== Segment start ==

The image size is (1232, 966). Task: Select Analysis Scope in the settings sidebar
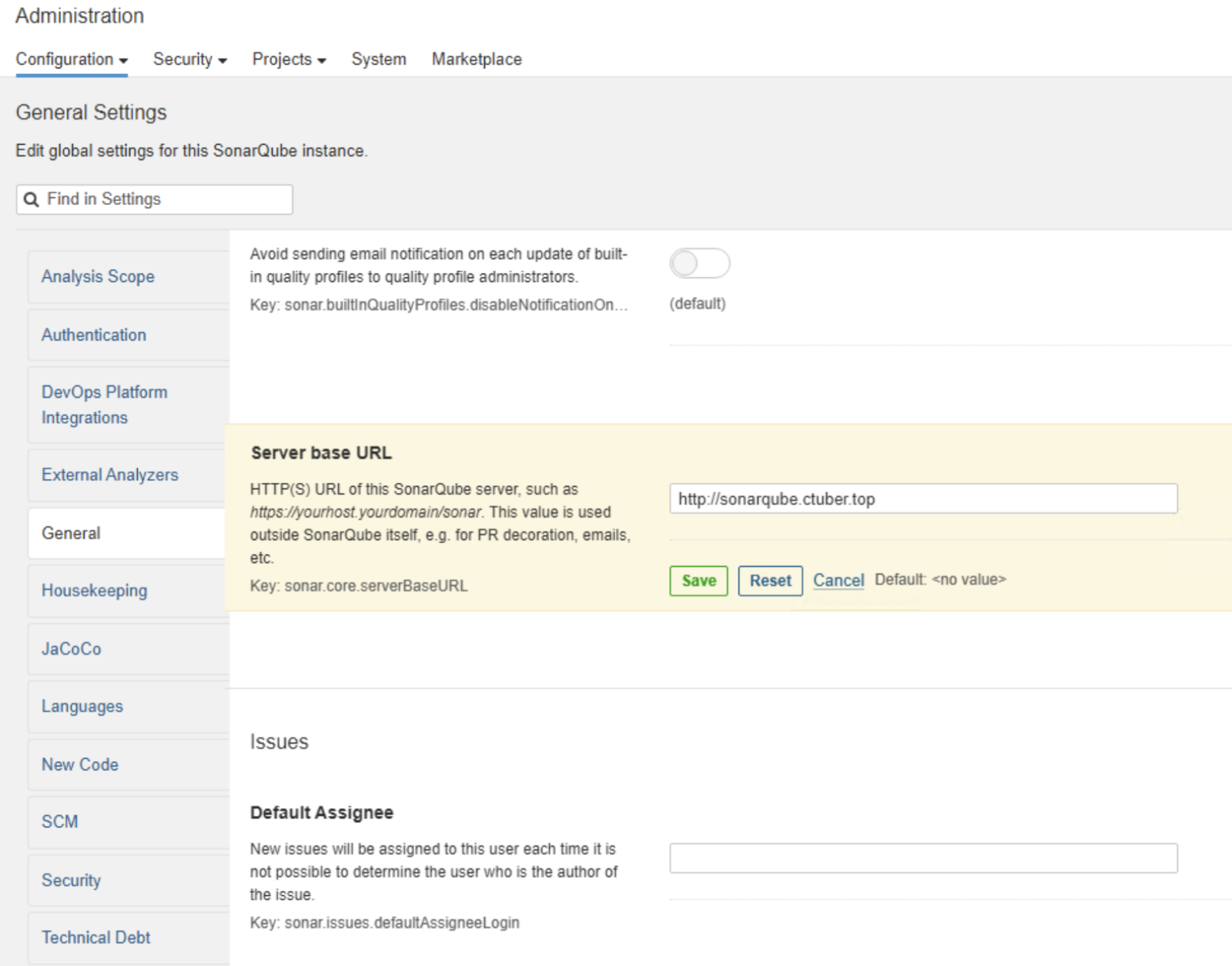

== Segment end ==
== Segment start ==

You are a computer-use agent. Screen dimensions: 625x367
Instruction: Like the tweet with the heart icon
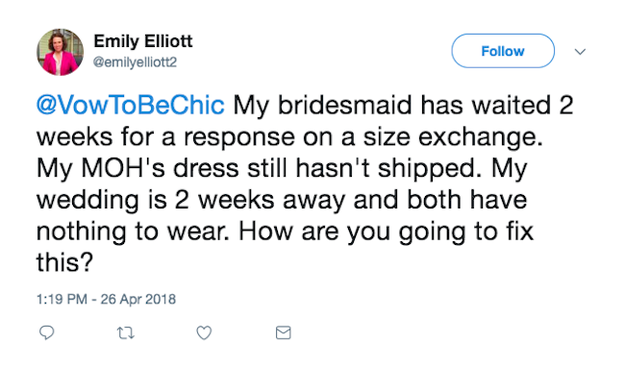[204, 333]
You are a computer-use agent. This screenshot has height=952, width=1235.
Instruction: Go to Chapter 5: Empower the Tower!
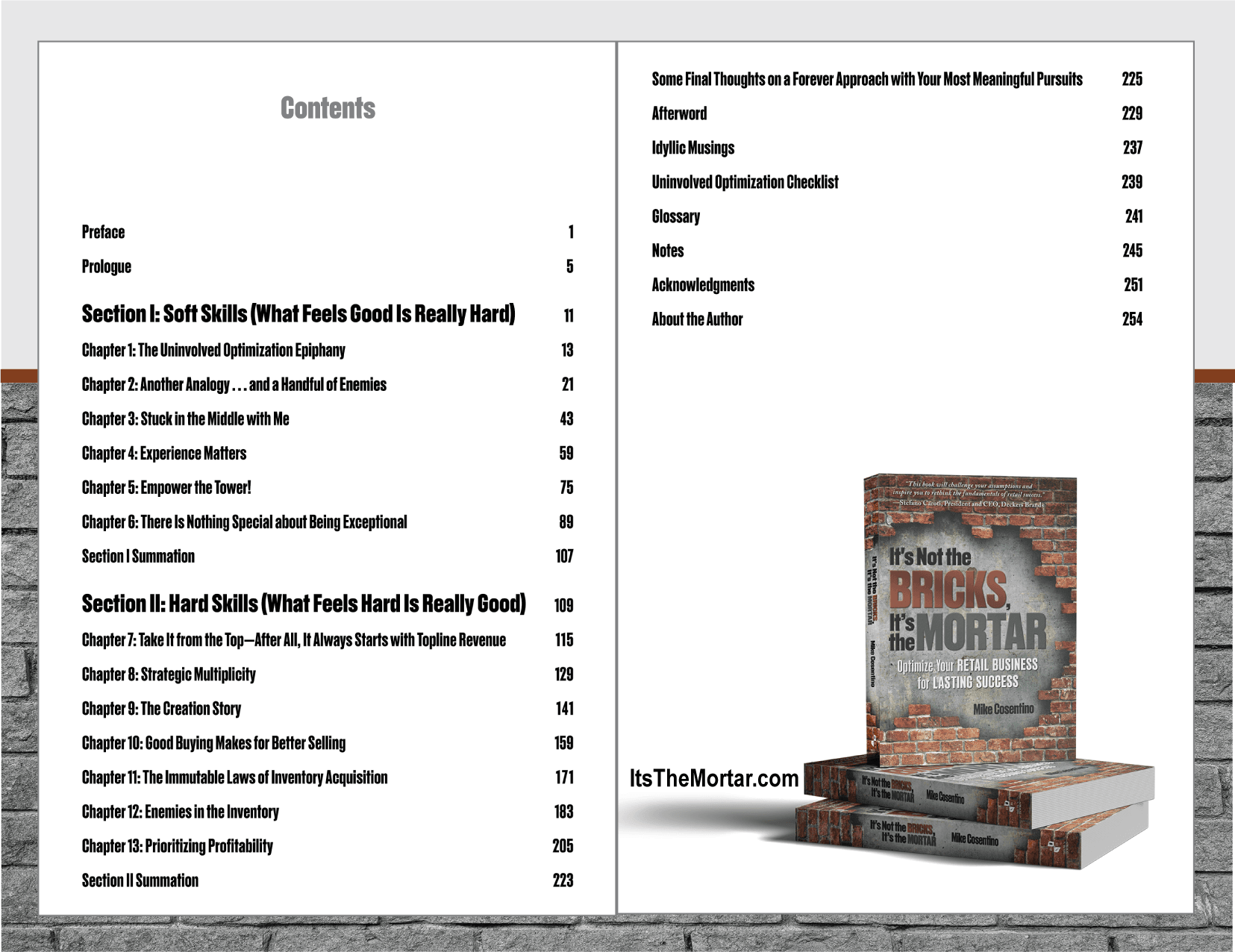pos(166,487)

== Segment end ==

Go through the data line by line and work out how many lines contain "agent". Give only that number.

2